Work instruction:
Return the lines below that contain the word "heading".

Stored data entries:
=====
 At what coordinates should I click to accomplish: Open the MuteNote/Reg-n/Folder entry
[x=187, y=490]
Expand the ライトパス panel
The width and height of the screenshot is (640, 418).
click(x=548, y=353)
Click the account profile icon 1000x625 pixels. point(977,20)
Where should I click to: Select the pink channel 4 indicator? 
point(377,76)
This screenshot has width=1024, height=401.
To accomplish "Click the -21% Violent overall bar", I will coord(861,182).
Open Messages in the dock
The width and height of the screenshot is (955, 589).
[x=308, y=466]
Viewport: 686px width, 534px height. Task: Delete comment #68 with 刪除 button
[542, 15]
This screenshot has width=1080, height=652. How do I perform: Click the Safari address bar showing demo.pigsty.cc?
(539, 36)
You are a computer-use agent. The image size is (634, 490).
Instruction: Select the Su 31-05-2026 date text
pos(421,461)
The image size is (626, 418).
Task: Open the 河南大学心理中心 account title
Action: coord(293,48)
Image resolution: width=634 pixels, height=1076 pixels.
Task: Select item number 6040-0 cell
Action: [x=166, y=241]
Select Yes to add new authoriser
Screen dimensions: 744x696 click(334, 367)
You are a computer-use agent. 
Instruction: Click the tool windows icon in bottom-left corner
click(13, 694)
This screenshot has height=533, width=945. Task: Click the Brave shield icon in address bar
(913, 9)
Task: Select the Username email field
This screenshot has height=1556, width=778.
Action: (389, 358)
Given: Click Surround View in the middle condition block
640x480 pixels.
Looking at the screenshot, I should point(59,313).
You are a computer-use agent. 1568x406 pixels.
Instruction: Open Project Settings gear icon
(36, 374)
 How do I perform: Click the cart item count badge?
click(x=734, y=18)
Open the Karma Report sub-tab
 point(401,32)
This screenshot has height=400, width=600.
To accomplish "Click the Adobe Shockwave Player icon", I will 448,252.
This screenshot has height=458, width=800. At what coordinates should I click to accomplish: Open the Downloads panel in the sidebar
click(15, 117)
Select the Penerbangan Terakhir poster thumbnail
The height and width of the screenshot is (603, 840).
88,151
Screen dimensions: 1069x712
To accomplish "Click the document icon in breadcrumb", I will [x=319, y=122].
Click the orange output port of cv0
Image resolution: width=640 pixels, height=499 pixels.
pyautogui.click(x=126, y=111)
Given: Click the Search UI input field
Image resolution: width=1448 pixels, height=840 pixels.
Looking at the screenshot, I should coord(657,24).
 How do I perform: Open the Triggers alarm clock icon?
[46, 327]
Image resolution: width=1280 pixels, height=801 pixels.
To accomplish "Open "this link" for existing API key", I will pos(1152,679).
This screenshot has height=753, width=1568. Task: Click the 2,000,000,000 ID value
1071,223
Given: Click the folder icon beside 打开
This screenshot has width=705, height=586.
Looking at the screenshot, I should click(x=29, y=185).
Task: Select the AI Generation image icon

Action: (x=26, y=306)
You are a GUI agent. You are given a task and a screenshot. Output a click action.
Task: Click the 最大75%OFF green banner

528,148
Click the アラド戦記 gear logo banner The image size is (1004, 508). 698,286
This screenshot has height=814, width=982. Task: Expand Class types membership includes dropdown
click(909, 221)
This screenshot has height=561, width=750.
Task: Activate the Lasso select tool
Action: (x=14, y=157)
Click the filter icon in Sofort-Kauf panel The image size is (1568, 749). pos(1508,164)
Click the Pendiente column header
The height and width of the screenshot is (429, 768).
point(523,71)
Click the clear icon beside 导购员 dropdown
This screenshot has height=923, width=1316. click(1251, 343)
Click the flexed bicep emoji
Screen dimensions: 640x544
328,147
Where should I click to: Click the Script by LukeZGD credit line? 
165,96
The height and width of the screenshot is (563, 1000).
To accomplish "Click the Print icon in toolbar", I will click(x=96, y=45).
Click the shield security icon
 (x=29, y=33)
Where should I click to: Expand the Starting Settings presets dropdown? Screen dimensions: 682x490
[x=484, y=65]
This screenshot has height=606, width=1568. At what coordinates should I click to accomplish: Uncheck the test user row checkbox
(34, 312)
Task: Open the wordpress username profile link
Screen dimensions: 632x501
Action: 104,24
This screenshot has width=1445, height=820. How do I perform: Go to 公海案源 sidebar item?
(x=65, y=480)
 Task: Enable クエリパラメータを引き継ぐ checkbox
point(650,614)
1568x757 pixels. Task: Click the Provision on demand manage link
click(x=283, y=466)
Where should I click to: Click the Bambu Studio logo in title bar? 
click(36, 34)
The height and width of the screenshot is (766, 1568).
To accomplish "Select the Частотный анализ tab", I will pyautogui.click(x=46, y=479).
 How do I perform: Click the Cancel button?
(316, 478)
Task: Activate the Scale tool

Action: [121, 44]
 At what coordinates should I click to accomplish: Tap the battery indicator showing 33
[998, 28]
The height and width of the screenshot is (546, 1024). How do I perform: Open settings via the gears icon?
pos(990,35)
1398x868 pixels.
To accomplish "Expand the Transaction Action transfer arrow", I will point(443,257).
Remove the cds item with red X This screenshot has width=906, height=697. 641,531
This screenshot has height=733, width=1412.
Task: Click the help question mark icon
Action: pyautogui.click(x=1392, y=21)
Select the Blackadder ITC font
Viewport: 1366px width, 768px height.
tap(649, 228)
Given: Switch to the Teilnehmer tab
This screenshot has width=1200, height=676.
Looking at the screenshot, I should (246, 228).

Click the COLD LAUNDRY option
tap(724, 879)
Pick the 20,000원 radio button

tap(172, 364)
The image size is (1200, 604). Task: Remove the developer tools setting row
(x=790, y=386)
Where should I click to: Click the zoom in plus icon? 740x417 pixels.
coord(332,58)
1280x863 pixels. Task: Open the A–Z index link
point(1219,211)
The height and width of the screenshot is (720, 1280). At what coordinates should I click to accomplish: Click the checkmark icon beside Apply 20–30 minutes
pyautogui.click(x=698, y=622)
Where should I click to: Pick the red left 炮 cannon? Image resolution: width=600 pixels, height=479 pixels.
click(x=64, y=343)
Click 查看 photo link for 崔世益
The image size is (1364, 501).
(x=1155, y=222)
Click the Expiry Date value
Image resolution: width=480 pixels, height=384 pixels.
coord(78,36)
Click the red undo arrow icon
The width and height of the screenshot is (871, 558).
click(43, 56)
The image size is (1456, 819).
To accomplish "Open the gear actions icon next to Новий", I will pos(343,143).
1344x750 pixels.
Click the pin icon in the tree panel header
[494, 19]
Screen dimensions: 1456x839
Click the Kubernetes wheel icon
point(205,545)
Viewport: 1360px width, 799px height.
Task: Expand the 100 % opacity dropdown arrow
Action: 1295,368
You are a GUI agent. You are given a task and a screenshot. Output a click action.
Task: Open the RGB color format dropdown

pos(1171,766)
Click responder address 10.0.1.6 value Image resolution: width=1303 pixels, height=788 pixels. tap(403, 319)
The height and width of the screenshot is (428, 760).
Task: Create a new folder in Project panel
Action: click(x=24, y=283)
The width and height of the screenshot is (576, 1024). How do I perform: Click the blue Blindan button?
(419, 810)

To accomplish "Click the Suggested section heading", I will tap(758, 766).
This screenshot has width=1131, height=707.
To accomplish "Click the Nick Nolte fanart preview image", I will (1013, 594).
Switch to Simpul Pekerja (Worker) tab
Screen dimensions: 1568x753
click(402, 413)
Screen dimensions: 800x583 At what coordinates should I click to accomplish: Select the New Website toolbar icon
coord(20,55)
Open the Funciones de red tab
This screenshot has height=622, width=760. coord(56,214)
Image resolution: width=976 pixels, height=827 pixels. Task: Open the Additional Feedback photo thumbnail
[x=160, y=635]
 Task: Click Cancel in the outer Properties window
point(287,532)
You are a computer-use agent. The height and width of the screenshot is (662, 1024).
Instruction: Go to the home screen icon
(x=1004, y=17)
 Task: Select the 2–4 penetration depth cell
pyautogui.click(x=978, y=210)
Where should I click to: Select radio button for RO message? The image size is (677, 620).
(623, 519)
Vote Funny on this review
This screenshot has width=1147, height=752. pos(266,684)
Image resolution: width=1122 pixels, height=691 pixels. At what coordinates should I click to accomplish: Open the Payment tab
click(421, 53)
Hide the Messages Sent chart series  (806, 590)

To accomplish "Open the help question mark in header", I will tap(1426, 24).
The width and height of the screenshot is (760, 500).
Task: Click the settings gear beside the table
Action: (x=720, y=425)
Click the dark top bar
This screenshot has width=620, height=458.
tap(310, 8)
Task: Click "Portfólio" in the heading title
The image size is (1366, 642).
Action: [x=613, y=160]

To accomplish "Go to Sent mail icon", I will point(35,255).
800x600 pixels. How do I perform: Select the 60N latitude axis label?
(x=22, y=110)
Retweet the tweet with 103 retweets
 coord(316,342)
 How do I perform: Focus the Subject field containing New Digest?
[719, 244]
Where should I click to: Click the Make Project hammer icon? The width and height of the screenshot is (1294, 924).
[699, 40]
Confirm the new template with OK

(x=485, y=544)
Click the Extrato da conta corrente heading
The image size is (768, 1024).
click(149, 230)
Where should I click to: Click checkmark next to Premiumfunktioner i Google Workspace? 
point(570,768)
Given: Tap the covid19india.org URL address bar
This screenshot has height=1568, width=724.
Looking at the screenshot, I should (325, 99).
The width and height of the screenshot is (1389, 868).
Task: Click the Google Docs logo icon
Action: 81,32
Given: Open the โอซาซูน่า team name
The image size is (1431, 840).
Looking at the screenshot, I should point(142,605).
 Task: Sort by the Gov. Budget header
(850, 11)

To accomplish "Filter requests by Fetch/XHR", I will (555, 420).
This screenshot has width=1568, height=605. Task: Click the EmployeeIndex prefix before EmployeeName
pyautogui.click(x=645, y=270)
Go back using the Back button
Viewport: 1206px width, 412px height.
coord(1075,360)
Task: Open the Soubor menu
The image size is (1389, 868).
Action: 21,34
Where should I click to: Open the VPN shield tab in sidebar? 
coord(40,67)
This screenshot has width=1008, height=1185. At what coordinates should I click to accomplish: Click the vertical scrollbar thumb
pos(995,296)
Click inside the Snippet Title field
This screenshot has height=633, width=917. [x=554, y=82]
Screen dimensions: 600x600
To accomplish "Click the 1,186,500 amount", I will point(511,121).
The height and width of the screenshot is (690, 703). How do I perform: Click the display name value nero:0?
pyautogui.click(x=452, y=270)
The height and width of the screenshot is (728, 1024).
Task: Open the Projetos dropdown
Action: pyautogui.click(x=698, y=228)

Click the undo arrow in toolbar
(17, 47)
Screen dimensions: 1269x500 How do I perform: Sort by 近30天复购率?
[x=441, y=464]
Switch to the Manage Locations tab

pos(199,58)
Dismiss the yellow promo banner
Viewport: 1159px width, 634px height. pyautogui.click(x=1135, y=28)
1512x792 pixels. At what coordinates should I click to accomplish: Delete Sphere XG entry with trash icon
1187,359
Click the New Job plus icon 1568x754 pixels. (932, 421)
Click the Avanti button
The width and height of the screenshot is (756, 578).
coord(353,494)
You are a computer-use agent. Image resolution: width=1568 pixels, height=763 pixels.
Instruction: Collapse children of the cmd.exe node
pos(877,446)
=====
Task answer:
To accomplish "Click the Suggested section heading", I will tap(758, 766).
Task: Click "Portfólio" in the heading title
Click the Extrato da conta corrente heading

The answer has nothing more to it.